Um dos pontos de aproximação entre povos e culturas poderia e deveria, na opinião de Lourenço, deveria ser a língua, e por isso é importante preservar-se a identidade linguística dos povos. Em relação à língua portuguesa, Lourenço exprime-se da seguinte forma: "língua, cultura e ficção". Para entender-se melhor  esta afirmação, é necessário encarar a língua como uma realidade histórica, política, cultural, "herdada", e não apenas como um fenómeno fonológico e fonético que serve para possibilitar a comunicação entre as pessoas. Discute-se também a célebre ideia da língua como pátria, sublinhando-se que no mundo lusófono a pluralidade de diferentes identidades que fazem parte da mesma "pátria" . Não se deve esquecer que a língua é e sempre foi um forte elemento da identidade nacional e cultural dos povos e que do poder que uma língua tem no mundo depende o estatuto dos países. Desta forma, Lourenço utiliza uma frase quase proverbial: "Diz-me a língua que falas, dir-te-ei o estatuto que tens" (122). No que diz respeito à diversidade de línguas locais que se falam nos territórios do Brasil e das antigas colónias portuguesas em África, este autor refere o fenómeno da "babelização", isto é o direito que todos os povos têm de exprimir a sua identidade na própria língua, sem esquecer que o português é e deve ser  um meio importante de comunicação na sociedade.

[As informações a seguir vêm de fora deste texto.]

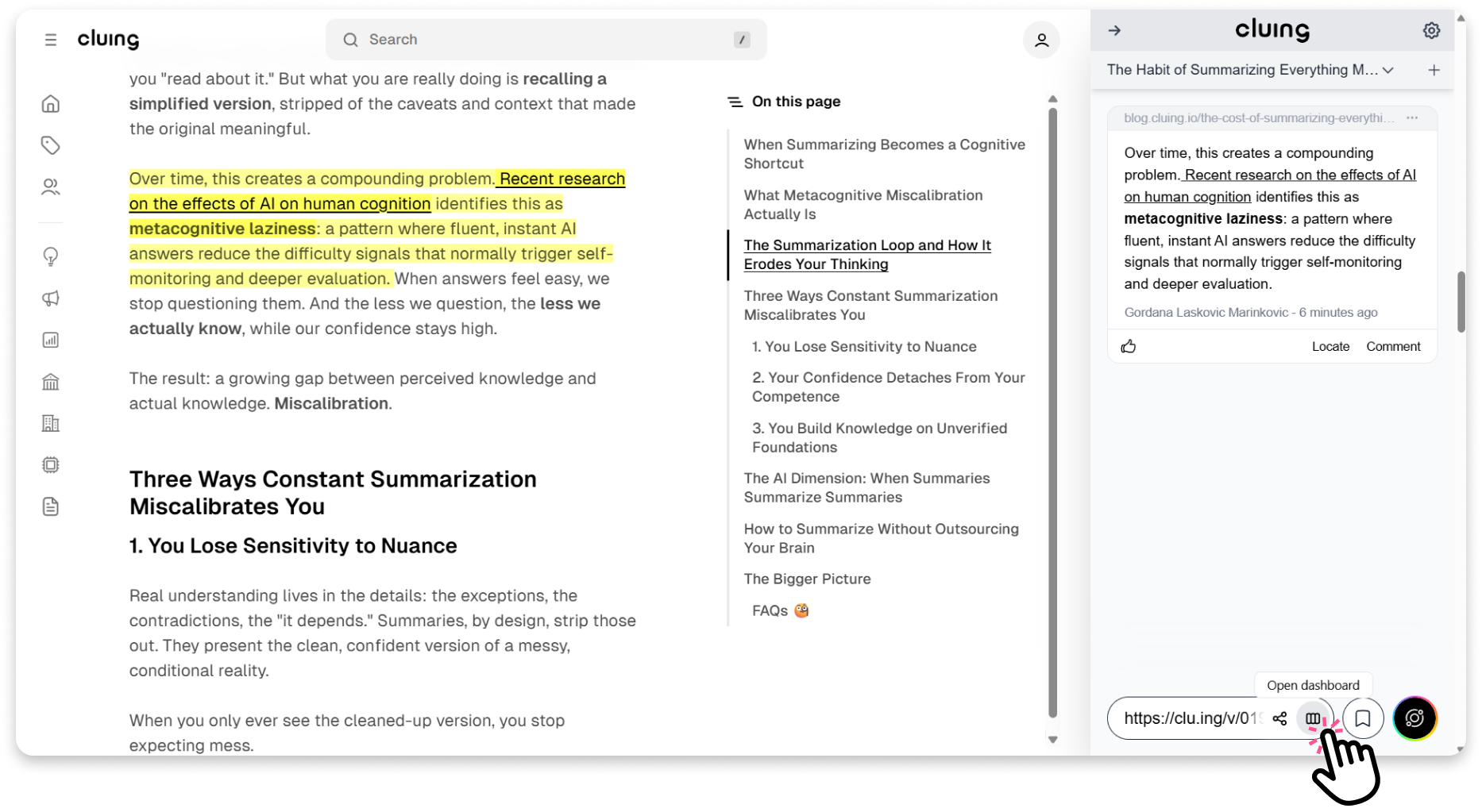Click the home icon in sidebar
Screen dimensions: 1482x812
(51, 104)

Quanto à relação entre Portugal e o Brasil, nas reflexões deste autor nota-se que se trata de um fenómeno profundo e complexo, que da parte portuguesa oscila entre "ressentimento e delírio": ressentimento porque na consciência de um brasileiro comum Portugal é um ponto de referência muito vago, situado algures na Europa, não tão importante como o é a Espanha na consciência de um mexicano ou qualquer outro hispano-americano.. Este facto, na visão do autor, não é recente, porque já desde os séculos XV e XVI, os habitantes do Brasil "os portugueses de lá" sentiam-se de certa forma diferentes e superiores aos "portugueses de cá", devido à grande riqueza material e ao ouro do Brasil. Trata-se também de um desconhecimento e incompreensão mútua entre estes dois países, que se deve a uma ampla e multifacetada identidade brasileira. O que é de notar na construção da identidade brasileira é uma certa tentativa de "fugir" do passado colonial português, de negar a importância da Europa e de "abrasileirar" o seu passado,criando uma identidade única e reconhecível num mundo cada vez mais globalizado. Referindo-se ao Carnaval como uma das festas principais no Brasil, Eduardo Lourenço chama este país de "país de disfarce", não vendo, porém, nesta designação nada de falso ou hipócrita, apenas salientando o carácter multirracial, multinacional e plurifacetado deste enorme estado que alguma vez na História pertenceu a Portugal.
Esta colectânea de ensaios problematiza também a definição do termo " lusofonia", sem demasiada mitificação e mistificação deste conceito e determinando-o apenas como o espaço cultural da língua portuguesa. Salienta-se também a ideia de uma determinada  tendência de "sacralização da língua" que os portugueses e os franceses têm, garantindo desta forma a união entre os povos que  falam estas duas línguas em questão e assegurando o seu domínio cultural sobre as suas ex-colónias. A ideia da lusofonia relaciona-se com certos estereótipos ligados ao Norte e ao Sul, neste caso particular, pontos cardinais de Portugal, desmanchando algumas das opiniões enraizadas sobre o regionalismo e bairrismo aparentemente típicos para os portugueses.
Estas duas obras, semelhantes e diferentes ao mesmo tempo , são uma continuação dos tópicos permanentemente presentes na obra filosófica de Eduardo Lourenço, que de uma forma imparcial e objectiva salientam o valor da cultura portuguesa na Europa e no mundo, apontando também para os seus problemas e dessvantagens, mostrando que é possível e desejavel preservar a identidade nacional e formar uma Europa unida nas suas diferenças.